▶ WHAT TO DO
Copy the lines below, please, starting with the one that contains "Image resolution: width=283" and ending with the last. Pictures stay out.

*** Block opens ***

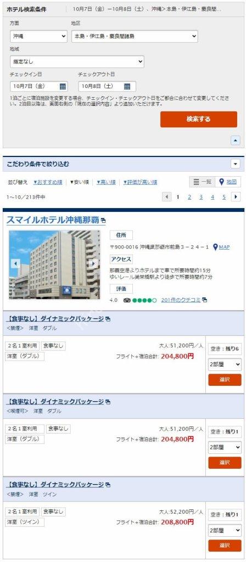The image size is (246, 562).
Task: Collapse the hotel search conditions panel
Action: tap(235, 141)
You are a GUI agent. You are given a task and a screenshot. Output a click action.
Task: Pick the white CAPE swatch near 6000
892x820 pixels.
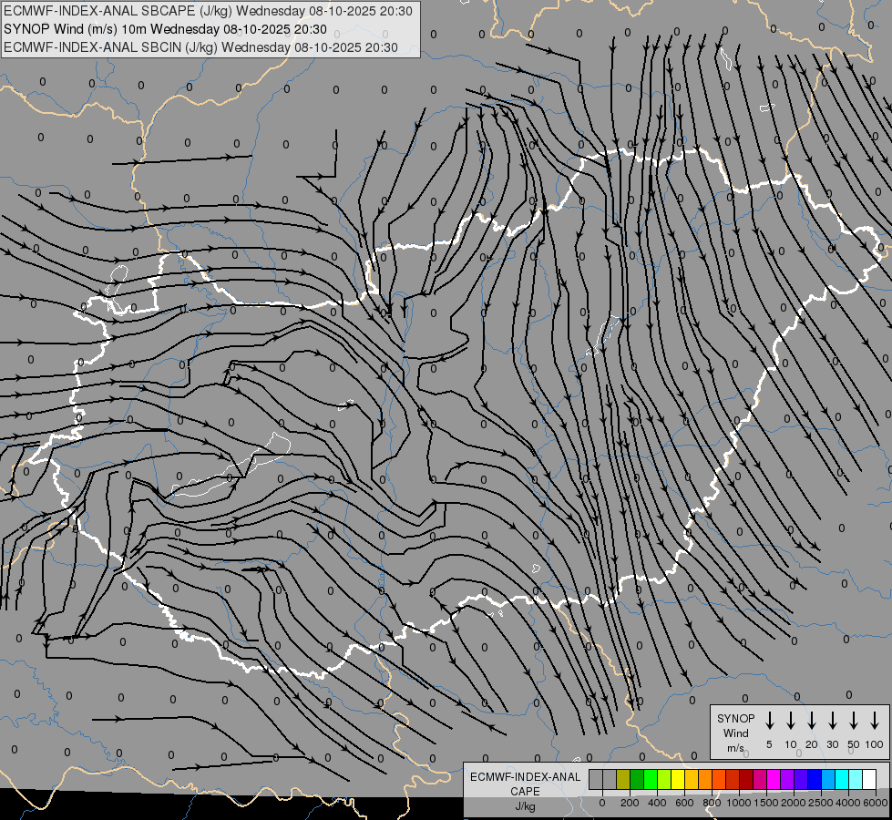[x=870, y=779]
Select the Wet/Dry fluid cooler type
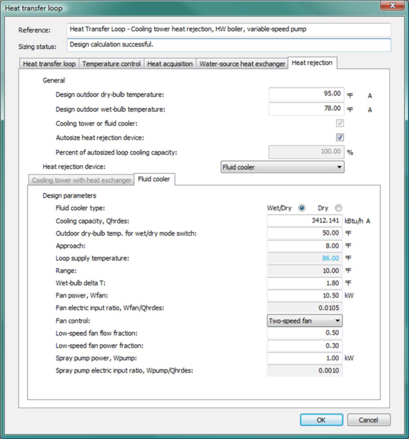The height and width of the screenshot is (439, 409). [x=302, y=208]
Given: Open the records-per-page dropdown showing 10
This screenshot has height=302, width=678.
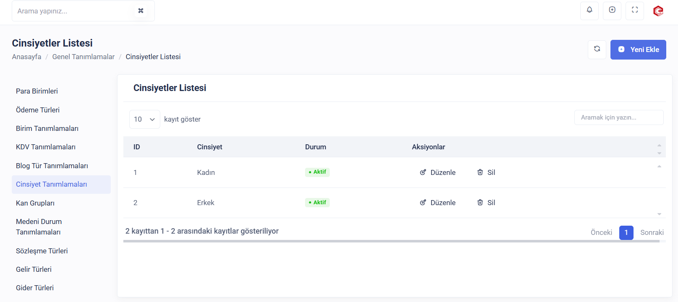Looking at the screenshot, I should [144, 119].
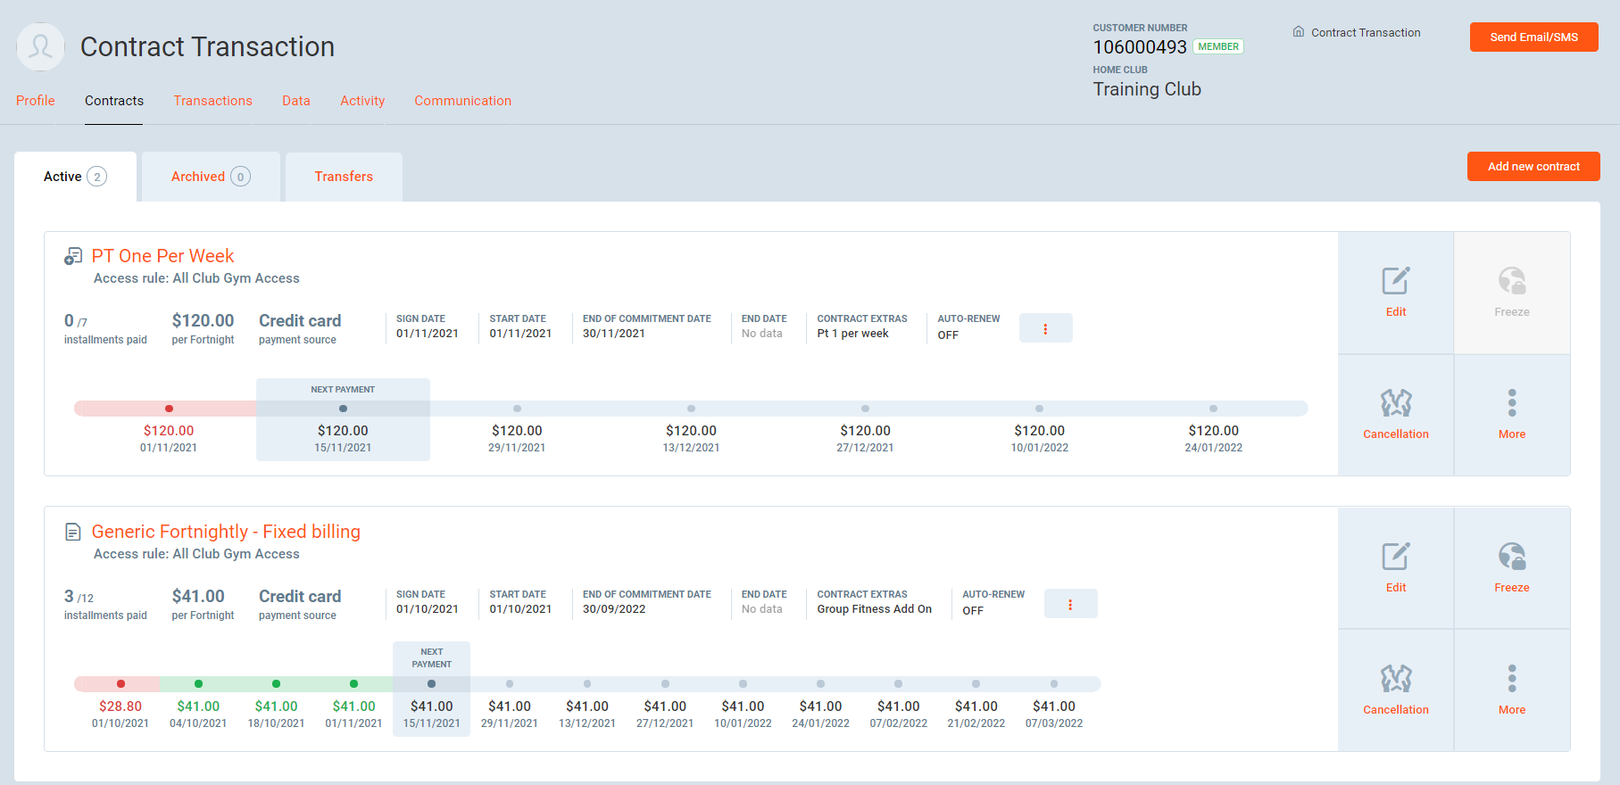Click Cancellation icon for PT One Per Week
This screenshot has height=785, width=1620.
[x=1395, y=404]
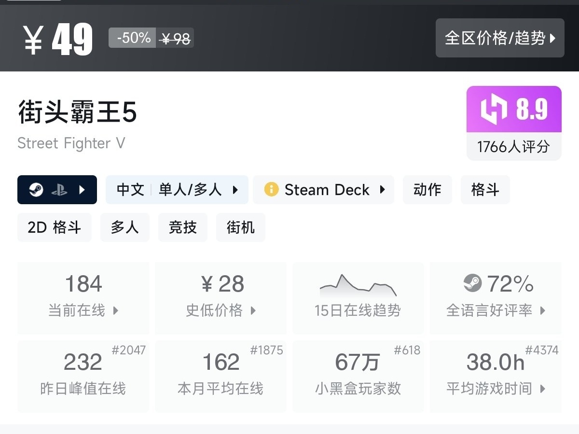The height and width of the screenshot is (434, 579).
Task: Open the 平均游戏时间 details arrow
Action: click(x=542, y=389)
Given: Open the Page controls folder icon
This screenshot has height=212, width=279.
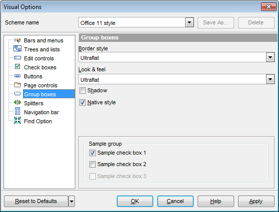Looking at the screenshot, I should point(17,85).
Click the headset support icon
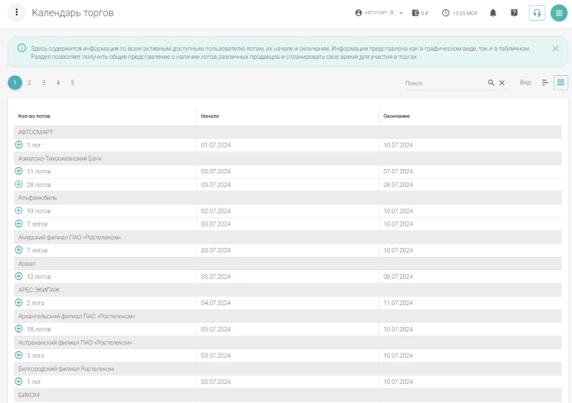 (537, 13)
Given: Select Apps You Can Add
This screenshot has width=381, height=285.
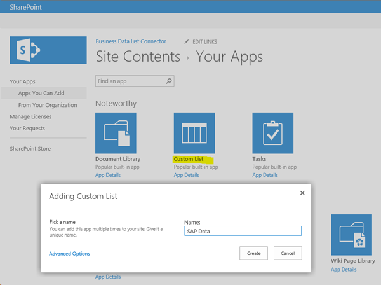Looking at the screenshot, I should (42, 93).
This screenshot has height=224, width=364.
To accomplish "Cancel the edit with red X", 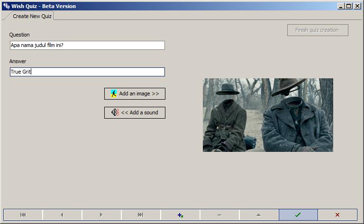I will (x=337, y=215).
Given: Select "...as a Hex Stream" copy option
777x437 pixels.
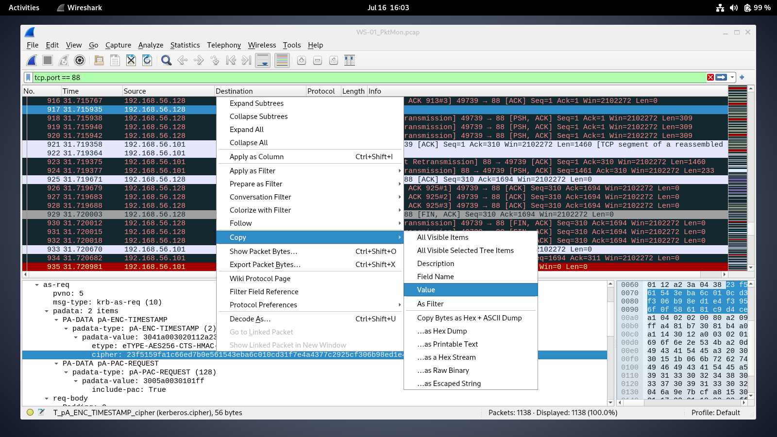Looking at the screenshot, I should (x=446, y=357).

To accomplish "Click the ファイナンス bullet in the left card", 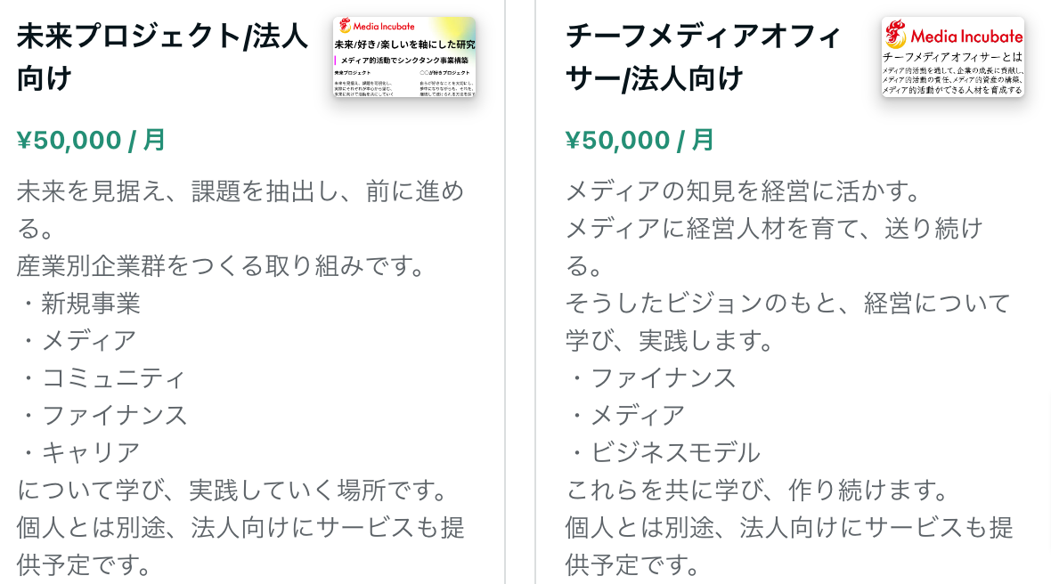I will [x=114, y=415].
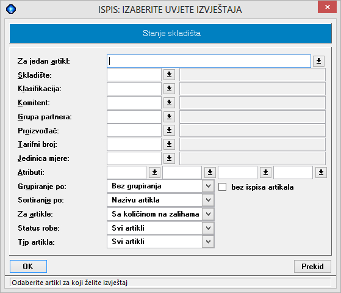Cancel with the Prekid button
The height and width of the screenshot is (293, 341).
click(312, 267)
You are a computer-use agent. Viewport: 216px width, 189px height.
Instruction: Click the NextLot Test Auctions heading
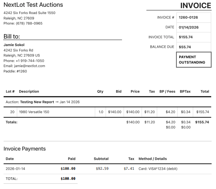coord(33,5)
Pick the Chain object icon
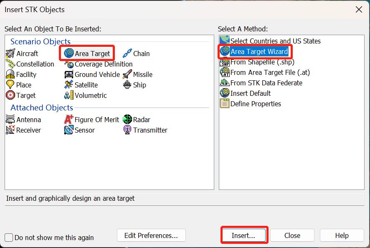The height and width of the screenshot is (248, 370). point(127,54)
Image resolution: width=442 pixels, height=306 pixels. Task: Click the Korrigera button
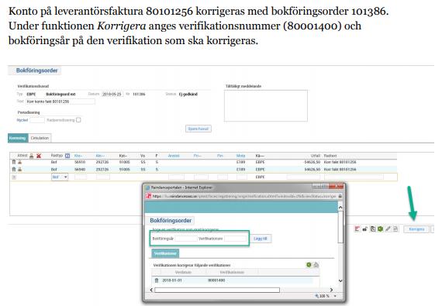pos(416,229)
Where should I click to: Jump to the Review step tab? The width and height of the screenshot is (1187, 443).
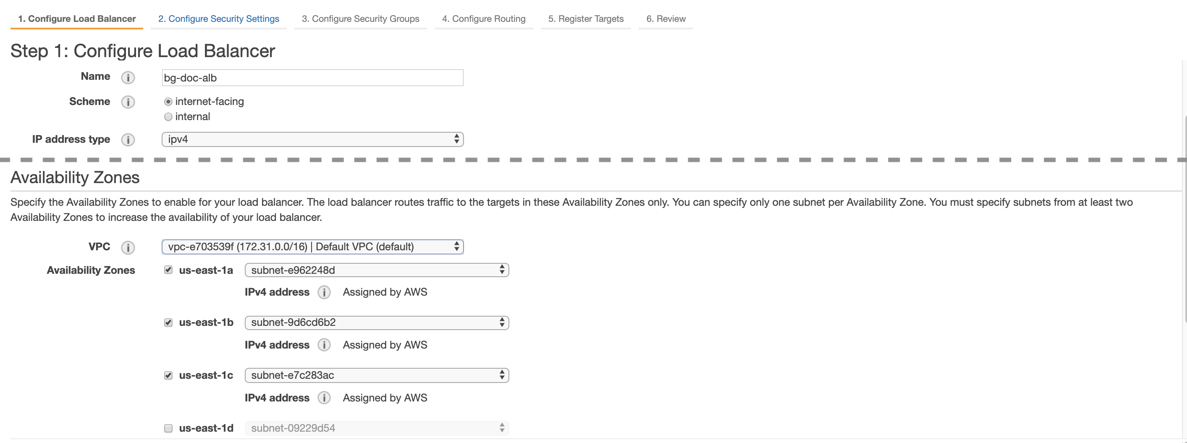[x=665, y=18]
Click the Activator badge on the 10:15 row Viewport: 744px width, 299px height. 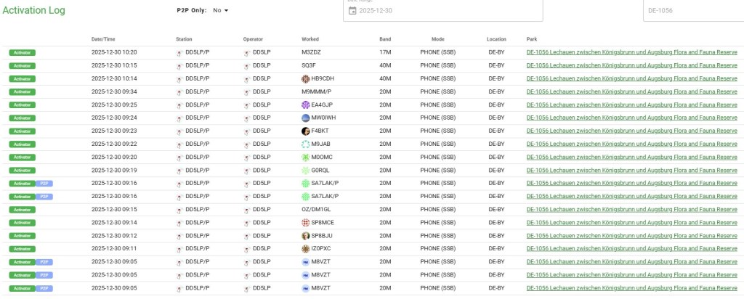click(22, 65)
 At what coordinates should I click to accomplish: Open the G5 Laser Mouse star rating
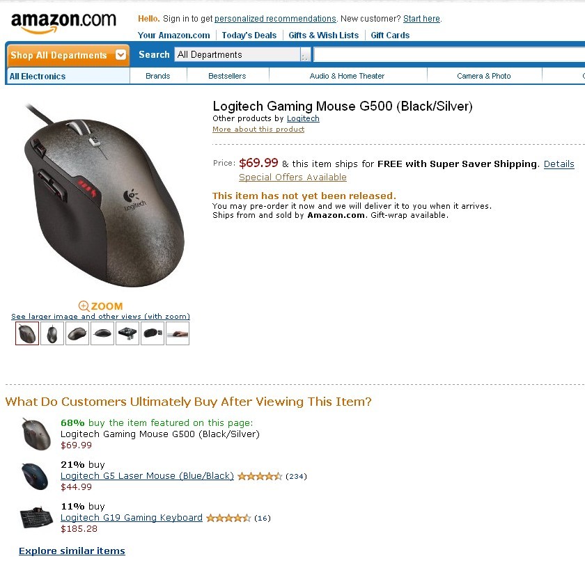click(260, 476)
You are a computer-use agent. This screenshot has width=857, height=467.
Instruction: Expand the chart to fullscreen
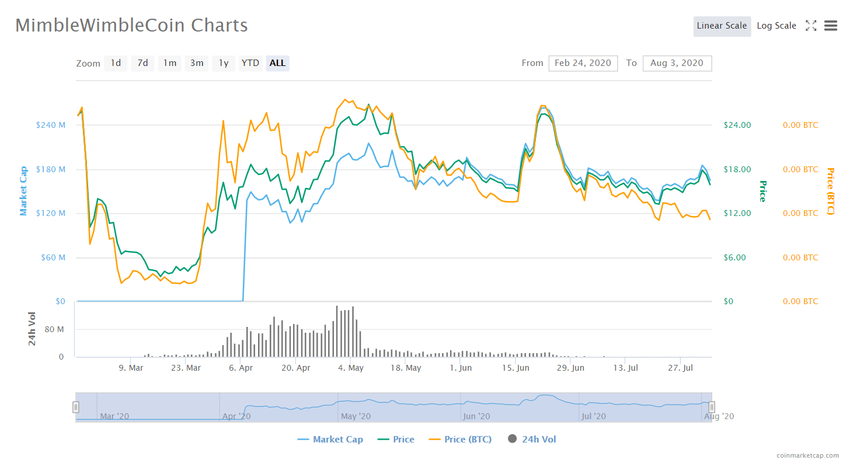point(811,26)
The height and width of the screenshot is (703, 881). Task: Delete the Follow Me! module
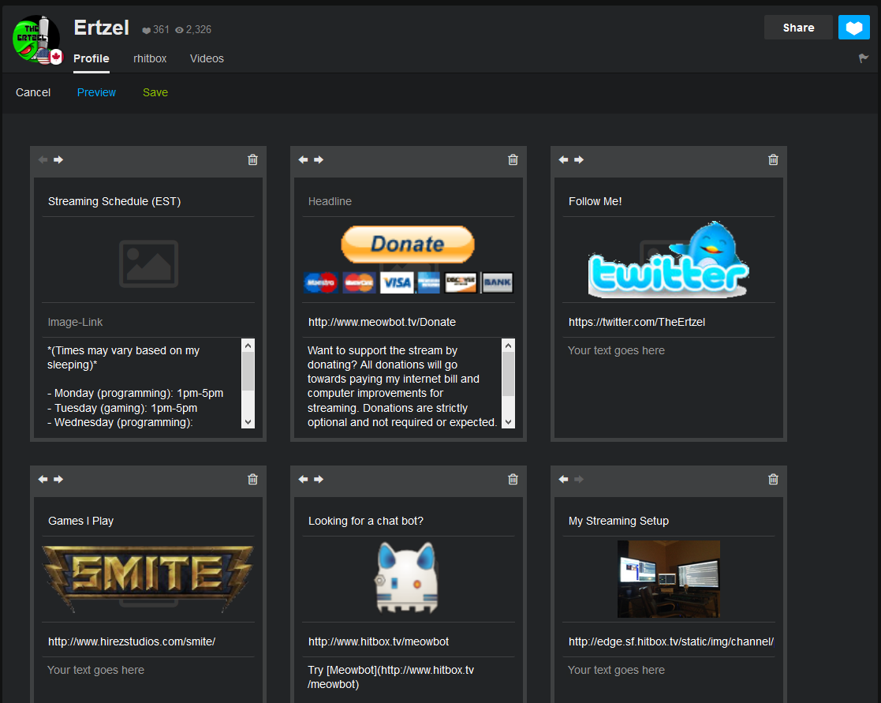(x=773, y=159)
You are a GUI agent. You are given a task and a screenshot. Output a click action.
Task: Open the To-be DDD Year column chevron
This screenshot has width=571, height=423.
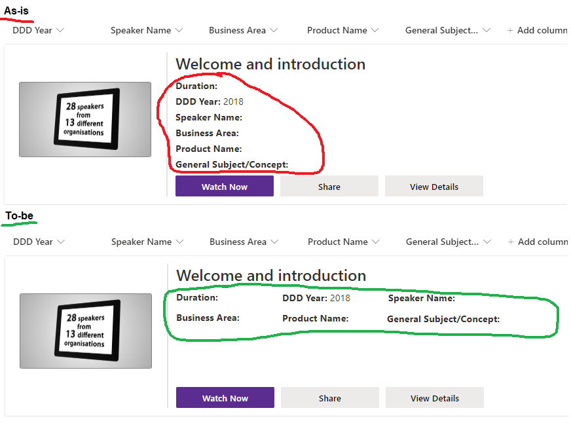pos(60,241)
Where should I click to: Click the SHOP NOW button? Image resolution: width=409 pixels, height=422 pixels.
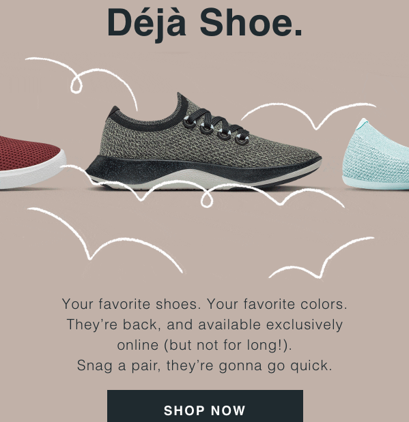[205, 406]
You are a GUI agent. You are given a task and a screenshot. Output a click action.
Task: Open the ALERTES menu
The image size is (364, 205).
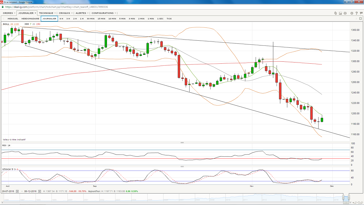click(82, 13)
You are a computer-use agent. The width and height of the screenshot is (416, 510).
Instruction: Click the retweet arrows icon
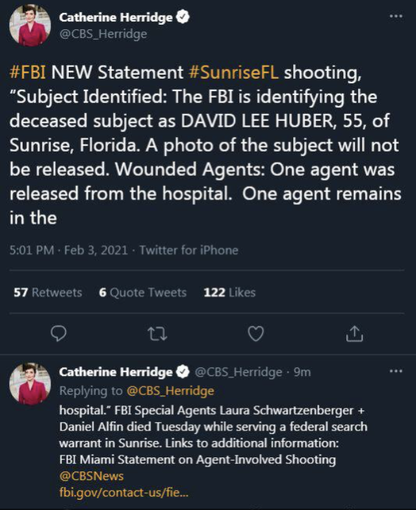[157, 334]
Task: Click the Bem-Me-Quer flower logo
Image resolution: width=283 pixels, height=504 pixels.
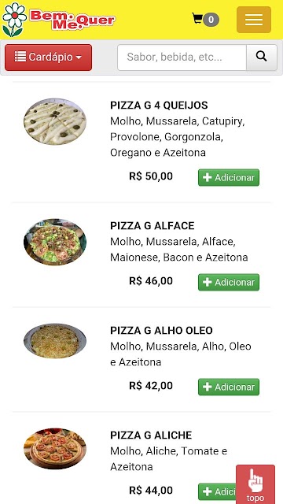Action: point(58,20)
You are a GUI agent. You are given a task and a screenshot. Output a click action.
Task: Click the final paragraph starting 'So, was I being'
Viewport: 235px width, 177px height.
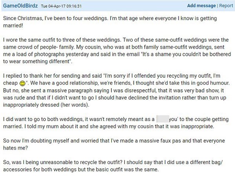tap(113, 166)
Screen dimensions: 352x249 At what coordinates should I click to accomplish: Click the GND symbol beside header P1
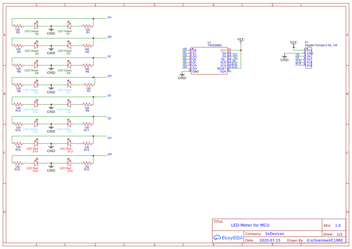coord(284,57)
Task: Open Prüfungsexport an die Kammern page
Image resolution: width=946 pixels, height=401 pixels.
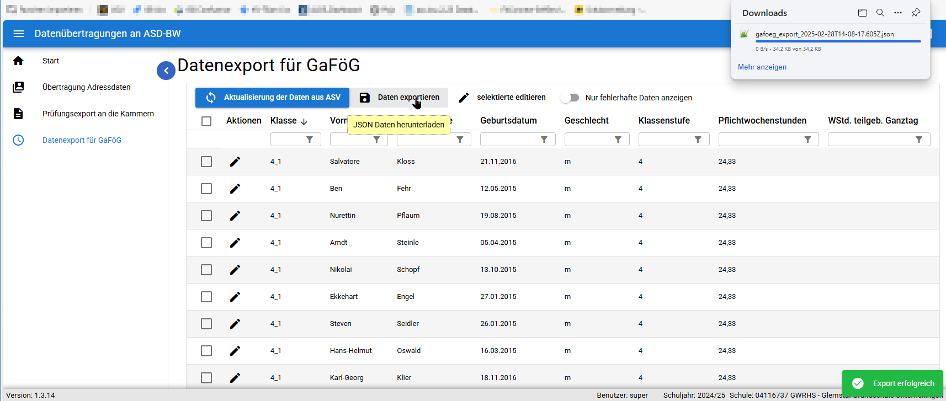Action: [x=98, y=114]
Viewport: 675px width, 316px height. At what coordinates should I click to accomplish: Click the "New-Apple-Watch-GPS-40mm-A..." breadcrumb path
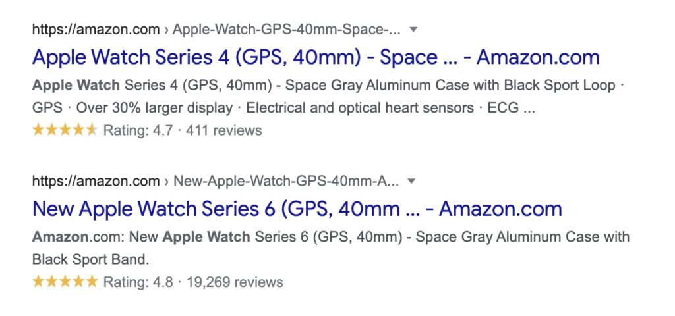285,181
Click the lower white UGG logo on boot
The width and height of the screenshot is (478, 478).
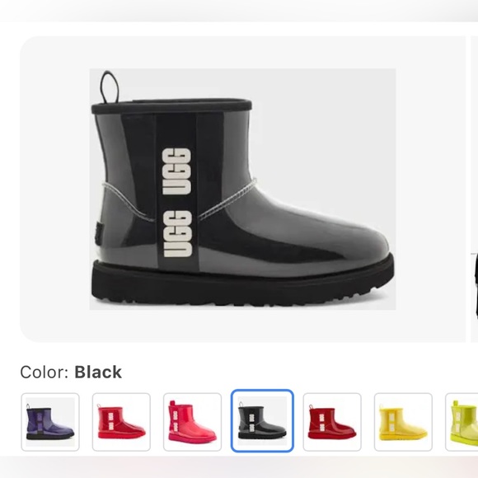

*** Block closes ***

▶ YOUR RESPONSE
Image resolution: width=283 pixels, height=504 pixels.
Action: point(58,20)
You are a GUI agent. You are given a task and a screenshot. Output a click action.
Task: Click the final paragraph starting 'So, was I being'
Viewport: 235px width, 177px height.
tap(113, 166)
Screen dimensions: 352x249 At what coordinates should I click to accomplish: Click the GND symbol beside header P1
coord(284,57)
Task: Open Prüfungsexport an die Kammern page
Image resolution: width=946 pixels, height=401 pixels.
Action: [x=98, y=114]
Viewport: 675px width, 316px height. At what coordinates should I click to accomplish: Click the "New-Apple-Watch-GPS-40mm-A..." breadcrumb path
285,181
Click the lower white UGG logo on boot
The width and height of the screenshot is (478, 478).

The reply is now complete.